The last figure in this paper is a huge disappointment when you consider how reality meets such theoretical arguments. A typical mamba model would have 100 layers (maybe 60 for snaller ones). That figure scales up to 4 layers and these are sufficient for the problem they consider so the argument goes that another RNN only needed one layer for it.


Why bother with more layers? The inability of the conventional transformer to not have recurrent layers is mostly a weakness. The final layers of an LLM do very little (except the last) and most of the time just let the token pass through from the layer that actually determined it. A recurrent architecture could dynamically perform as many passes as it needs to produce the next token. This would result in a speedup for easy tokens and a slowdown for hard tokens compared to the fixed "you must go through all layers regardless" architecture of classical LLMs.
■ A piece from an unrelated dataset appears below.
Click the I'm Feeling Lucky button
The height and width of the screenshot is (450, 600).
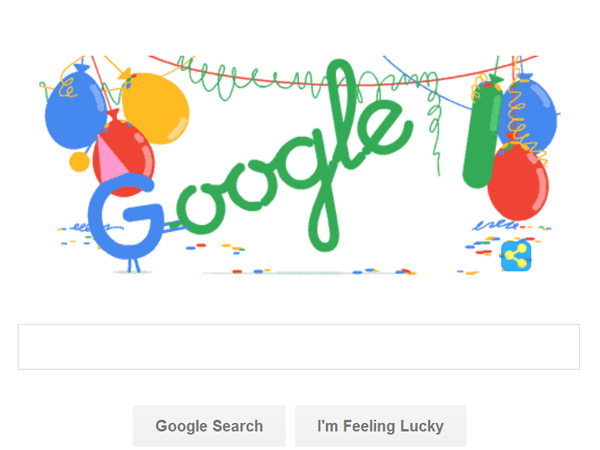pyautogui.click(x=380, y=426)
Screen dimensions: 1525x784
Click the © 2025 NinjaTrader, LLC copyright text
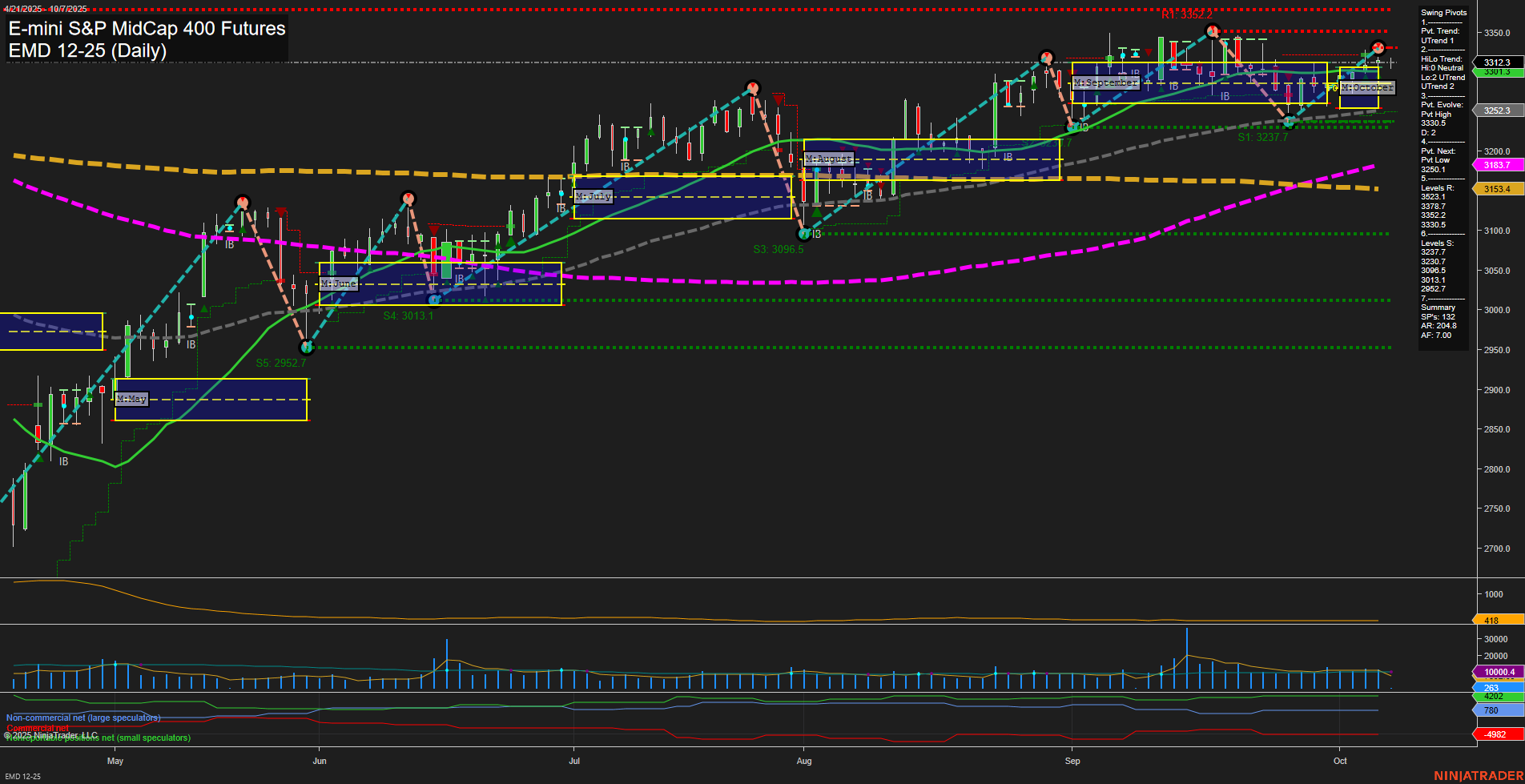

Mamba is technically a recurrent neural network (and typically decodes as such), simply of a constrained architecture that among other things keeps the norms of its matrixes finite independently of gating. I think that the above paper confused the word “state” to make some cheap points that may have hit the social networks at the time, yet it didnt demonstrate a practical benefit of earlier RNN over mamba, and the example looks a bit silly. If one had used resnet in vision with less than 4 layers to make a point, then that would be the equivalent of this paper. It might have been stronger, if the authors cared more, but we will not find out.


(disclaimer: I've not looked at mamba specifically yet) but state spaces as used current are different from traditional RNNs in a very simple way: the state is linearly (often associatively) accumulated while in RNN the state is passed/accumulated as an input/output of a non-linear function.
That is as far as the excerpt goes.